■ Task ■
Set down only what runs from the line containing "Task: Open the Create an Event page" through the last line of the data, exactly as it reads.

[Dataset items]
#####

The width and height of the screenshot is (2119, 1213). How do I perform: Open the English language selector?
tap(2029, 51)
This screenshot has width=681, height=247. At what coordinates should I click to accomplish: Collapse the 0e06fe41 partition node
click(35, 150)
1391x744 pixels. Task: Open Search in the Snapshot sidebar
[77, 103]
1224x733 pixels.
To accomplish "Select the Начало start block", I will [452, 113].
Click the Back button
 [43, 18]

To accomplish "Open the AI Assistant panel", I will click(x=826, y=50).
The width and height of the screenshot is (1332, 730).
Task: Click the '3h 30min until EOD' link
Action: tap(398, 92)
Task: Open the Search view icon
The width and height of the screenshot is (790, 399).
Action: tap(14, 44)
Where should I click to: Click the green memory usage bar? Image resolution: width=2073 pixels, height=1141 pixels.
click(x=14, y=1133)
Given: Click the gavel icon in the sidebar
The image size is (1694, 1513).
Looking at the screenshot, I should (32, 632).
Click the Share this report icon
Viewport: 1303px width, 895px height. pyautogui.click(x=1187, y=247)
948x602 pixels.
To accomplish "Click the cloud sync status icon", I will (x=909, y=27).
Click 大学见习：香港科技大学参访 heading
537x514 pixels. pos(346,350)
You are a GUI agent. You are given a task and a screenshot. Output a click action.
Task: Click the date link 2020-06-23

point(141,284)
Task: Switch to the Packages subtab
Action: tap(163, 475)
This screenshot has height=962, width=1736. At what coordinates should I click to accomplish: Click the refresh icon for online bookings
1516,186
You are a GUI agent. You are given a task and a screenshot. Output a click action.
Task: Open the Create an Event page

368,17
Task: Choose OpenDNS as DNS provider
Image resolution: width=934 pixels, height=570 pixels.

#####

■ Exercise response ■
Task: Open the Create an Event page

368,17
Task: Choose OpenDNS as DNS provider
Image resolution: width=934 pixels, height=570 pixels.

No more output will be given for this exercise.